Het aantal internet en mobiele telefoniegebruikers onder Afrikanen is de laatste jaren explosief gestegen, ondanks dat grote delen van het continent nog altijd geen toegang hebben tot de benodigde netwerken. Google zet zich in om door middel van wifi-ballonnen alle Afrikanen aan te sluiten op het internet en mobiele netwerk. Veel Afrikaanse landen behoren tot de snelst groeiende economieën ter wereld. Toch moeten ze van ver komen na een lange periode van buitenlandse inmenging en interne chaos. Historici en economen zijn het er nog altijd niet over eens in hoeverre de onderontwikkeling van Afrika is toe te schrijven aan de eeuwen van Westerse inmenging en overheersing van het continent. Die inmening gaat tot vandaag de dag door in de vorm van technologie.

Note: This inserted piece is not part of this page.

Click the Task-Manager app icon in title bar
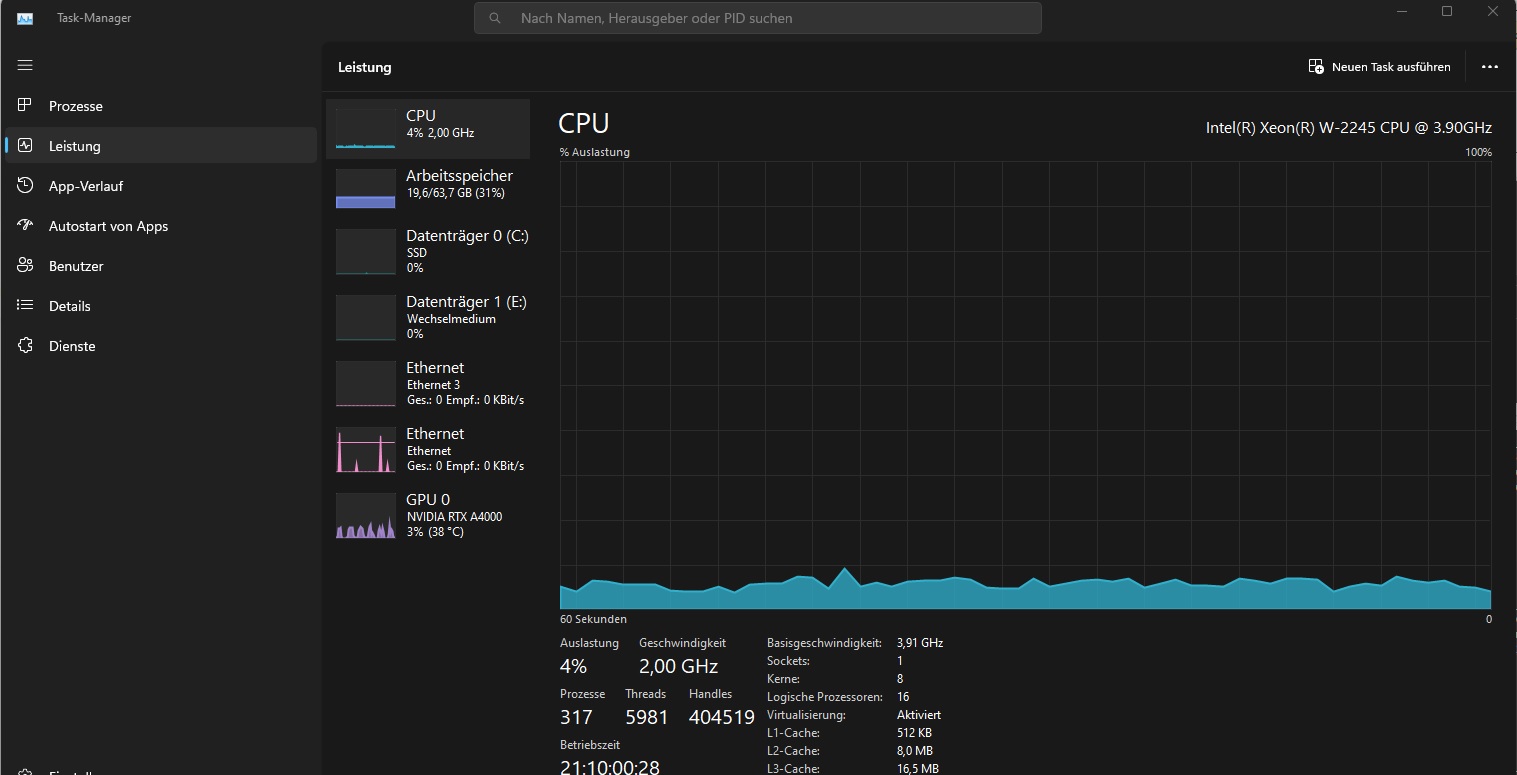Screen dimensions: 1517x775 point(25,18)
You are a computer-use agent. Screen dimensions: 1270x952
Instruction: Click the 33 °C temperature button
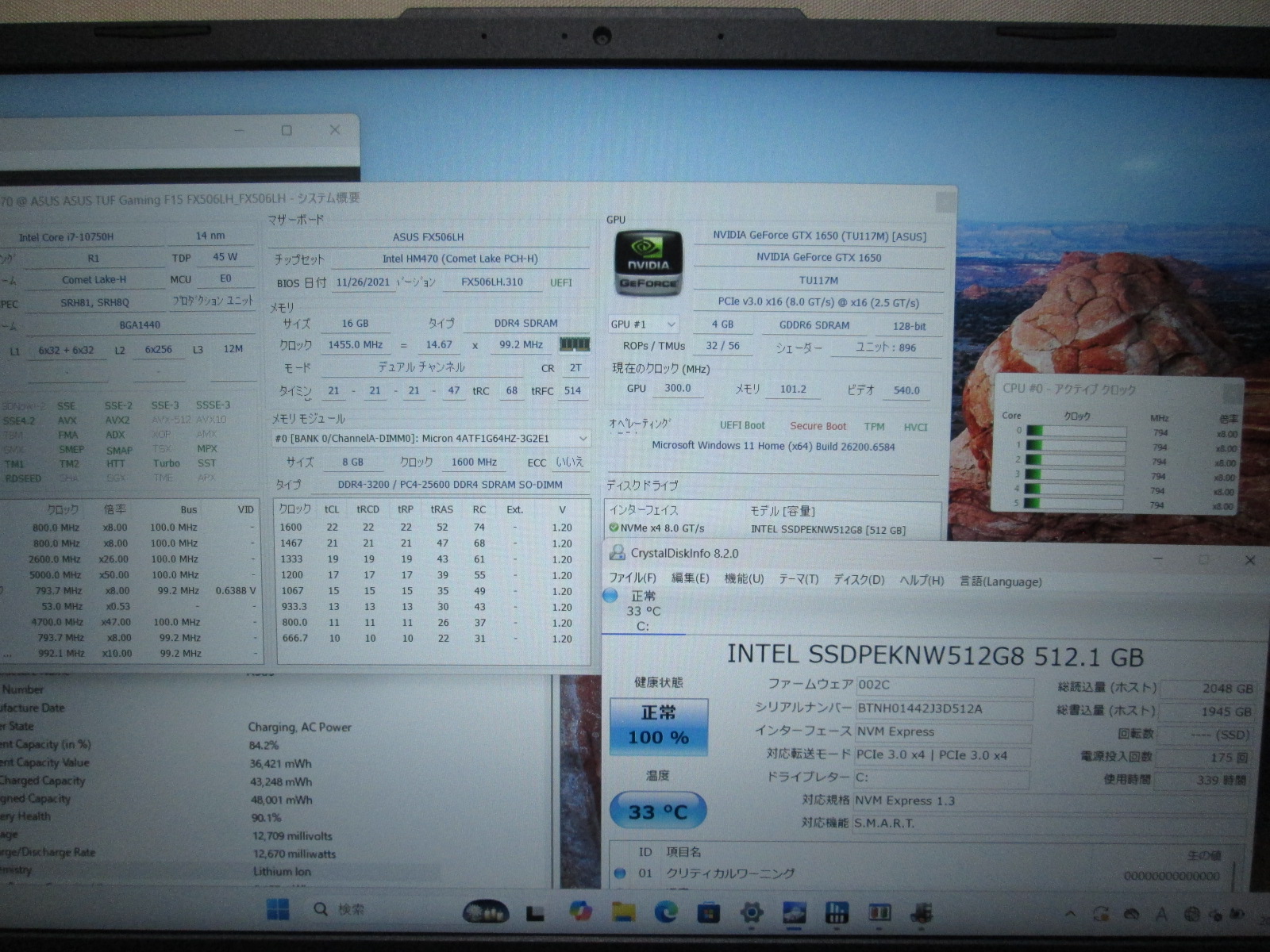point(657,812)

Vaak wordt er met betrekking tot de Europese overheersing van Afrika in termen gedacht van eeuwenlang kolonialisme, repressie, uitbuiting en veroveringen. Toch is het continent pas sinds de late negentiende door de Europese machten volledig gekoloniseerd. In 1870 was het continent nog slechts voor tien procent in Europese handen. Tussen 1960 en 1969 hebben de meeste Afrikaanse landen hun onafhankelijkheid gewonnen, waardoor  de  kolonisatieperiode in veel gevallen tussen de  60 en 80 jaar heeft geduurd. Toch is het proces van achteruitgang al eeuwen eerder ingezet, niet lang nadat de eerste Europese avonturiers eind vijftiende eeuw voet op de Afrikaanse westkust zetten.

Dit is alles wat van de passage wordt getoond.